BEGIN EXCERPT

I started my career selling asphalt maintenance door-to-door in Grosse Pointe, Michigan. Not only did I sell the service, but I did the work myself and then, over the course of several years, built up the business. In fact, it was something I planned on doing for the rest of my life until I made the decision in March of my senior year of college to take the Law School Admissions Test and apply to law school.

It’s a funny thing about that test. On the day before I took it, I remember coming down with a violent sort of cold. No ordinary cold but a very violent cold that required me to bring a roll of paper towels (this was way beyond Kleenex) into the exam room. I was also drugged up on all sorts of cold medicines during the exam and remember having to snap myself out of it a few times when I realized I’d been staring at a wall during an important part of the test.

It was all I could do to make it through the test. I didn’t do nearly as well as I had expected due to all the drugs and inability to sit still but I managed to do well enough because I found myself in law school that fall. This was even more incredible considering that when I finally got the results of the exam in May or so, the classes for most of the law schools were already full.

The next time I remember getting that sick was the day of the bar exam. On this particular day, I got a horrible eye infection that was so serious I could barely see. It started around 1:00 am the morning of the bar exam—which was extremely inconvenient because it meant that I didn’t get any sleep. After an hour or so of writhing around in pain, my fiancé and her aunt drew a bath for me and proceeded to put washcloths on my face while I sat in a bathtub naked and embarrassed in the middle of the night.

After the first day of the bar exam (it’s three days) I was met outside by my fiancé and rushed to a doctor. She had to take me into the bar exam the next morning and the situation was so dire that I could only see around one foot in front of me. All sorts of proctors were called into the exam room in order to make sure they were permitted to walk me directly to my seat. Because my eyes were the size of golf balls and oozing pus, the proctors were afraid to touch me and sort of poked me on the way to my seat.

Because I couldn’t see in front of me well enough to walk around, I had the surreal experience of sitting alone in an auditorium that must have seated 2,000 people during lunch that day with a proctor sitting by me to make sure I didn’t get up and attempt to steal exams.

When I went to the doctor after day two of the bar exam, the doctor managed to find some sort of infection, of course, and put me on a brutal dose of antibiotics that were so strong I was asleep within 30 minutes and woke up the third morning of the bar exam after having slept over 12 hours.

In thinking about those two episodes and the fact that they occurred on such dates, I can’t help but think there was more to it than just coincidence: You see, I didn’t want to become a lawyer deep down. In fact, I wanted to be an asphalt contractor but the forces of society, prestige, and so forth pushed me directly into the line of fire of law school and becoming a lawyer.

After getting sick at the Law School Admissions Test, I had spent years of perfect health until the morning of the bar exam. In retrospect, I believe my body must have been violently resisting a career path it simply didn’t want. In fact, had I been an asphalt contractor, I would have spent the majority of my time outside and stayed in really good shape. I would have met all sorts of interesting people and probably would have spent the winters in Florida relaxing on sun chairs and having a good time.

In contrast, the life of an attorney involves sitting in large building on chairs 12+ hours a day (the more the better!), working with impossibly wound up people and being virtually prohibited from taking much time off at all.

END EXCERPT
BEGIN RECORDS PROVIDED

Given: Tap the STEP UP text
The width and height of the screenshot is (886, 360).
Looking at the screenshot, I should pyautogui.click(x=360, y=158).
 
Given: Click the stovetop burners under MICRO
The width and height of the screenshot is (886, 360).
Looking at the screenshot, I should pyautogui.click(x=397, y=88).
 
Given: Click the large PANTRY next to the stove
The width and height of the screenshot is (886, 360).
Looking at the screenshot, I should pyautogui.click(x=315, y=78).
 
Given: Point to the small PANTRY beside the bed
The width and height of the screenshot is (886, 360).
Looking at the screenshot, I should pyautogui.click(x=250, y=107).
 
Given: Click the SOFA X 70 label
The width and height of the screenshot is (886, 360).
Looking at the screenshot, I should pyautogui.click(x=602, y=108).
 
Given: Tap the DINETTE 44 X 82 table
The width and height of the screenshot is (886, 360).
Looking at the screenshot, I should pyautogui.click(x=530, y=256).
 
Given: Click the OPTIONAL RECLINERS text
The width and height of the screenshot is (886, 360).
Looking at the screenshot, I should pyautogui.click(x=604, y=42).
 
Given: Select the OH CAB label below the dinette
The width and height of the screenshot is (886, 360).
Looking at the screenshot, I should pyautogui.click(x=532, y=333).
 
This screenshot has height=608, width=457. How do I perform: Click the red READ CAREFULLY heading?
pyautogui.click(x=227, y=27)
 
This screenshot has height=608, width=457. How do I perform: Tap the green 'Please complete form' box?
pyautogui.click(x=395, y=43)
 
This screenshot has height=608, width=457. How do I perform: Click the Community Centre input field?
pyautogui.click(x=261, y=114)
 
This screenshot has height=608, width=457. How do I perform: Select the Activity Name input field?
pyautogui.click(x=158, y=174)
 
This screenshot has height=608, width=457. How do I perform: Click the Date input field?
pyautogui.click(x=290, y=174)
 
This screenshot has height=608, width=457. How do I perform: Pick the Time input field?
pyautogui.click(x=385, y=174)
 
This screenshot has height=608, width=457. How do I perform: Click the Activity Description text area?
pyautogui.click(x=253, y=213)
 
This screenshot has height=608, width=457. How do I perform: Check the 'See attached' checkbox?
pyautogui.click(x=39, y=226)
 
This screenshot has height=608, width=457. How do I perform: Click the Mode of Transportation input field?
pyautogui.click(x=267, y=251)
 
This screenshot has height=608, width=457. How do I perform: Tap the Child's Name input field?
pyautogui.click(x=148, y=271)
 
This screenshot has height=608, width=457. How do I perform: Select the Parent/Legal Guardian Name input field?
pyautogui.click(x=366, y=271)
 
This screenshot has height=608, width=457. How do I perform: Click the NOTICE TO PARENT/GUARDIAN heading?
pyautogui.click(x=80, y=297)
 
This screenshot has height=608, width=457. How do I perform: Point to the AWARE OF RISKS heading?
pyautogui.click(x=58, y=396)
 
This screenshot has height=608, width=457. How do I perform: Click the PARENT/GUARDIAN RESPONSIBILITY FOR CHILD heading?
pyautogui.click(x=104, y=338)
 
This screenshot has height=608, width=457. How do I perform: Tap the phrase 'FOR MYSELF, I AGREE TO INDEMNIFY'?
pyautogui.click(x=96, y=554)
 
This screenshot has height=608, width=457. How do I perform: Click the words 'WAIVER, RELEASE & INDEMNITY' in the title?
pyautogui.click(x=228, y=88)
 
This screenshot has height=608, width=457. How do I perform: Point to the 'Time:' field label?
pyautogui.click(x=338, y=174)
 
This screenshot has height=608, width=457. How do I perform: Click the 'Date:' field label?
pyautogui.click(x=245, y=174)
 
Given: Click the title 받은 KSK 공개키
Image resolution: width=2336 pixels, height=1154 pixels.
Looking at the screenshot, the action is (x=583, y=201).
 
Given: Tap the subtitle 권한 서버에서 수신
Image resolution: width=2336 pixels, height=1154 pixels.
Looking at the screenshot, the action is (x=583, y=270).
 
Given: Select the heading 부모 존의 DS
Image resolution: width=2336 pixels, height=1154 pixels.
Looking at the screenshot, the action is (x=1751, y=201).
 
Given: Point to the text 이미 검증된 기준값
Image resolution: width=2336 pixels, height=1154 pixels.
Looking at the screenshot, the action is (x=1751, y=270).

END RECORDS PROVIDED

*EXERCISE REQUIREMENTS:* From the essay above about falling ill before law exams, return verbatim the passage that begins at the words "When I went" and stops after the words "becoming a lawyer.".

*RESULT OF THE EXERCISE:*
When I went to the doctor after day two of the bar exam, the doctor managed to find some sort of infection, of course, and put me on a brutal dose of antibiotics that were so strong I was asleep within 30 minutes and woke up the third morning of the bar exam after having slept over 12 hours.

In thinking about those two episodes and the fact that they occurred on such dates, I can’t help but think there was more to it than just coincidence: You see, I didn’t want to become a lawyer deep down. In fact, I wanted to be an asphalt contractor but the forces of society, prestige, and so forth pushed me directly into the line of fire of law school and becoming a lawyer.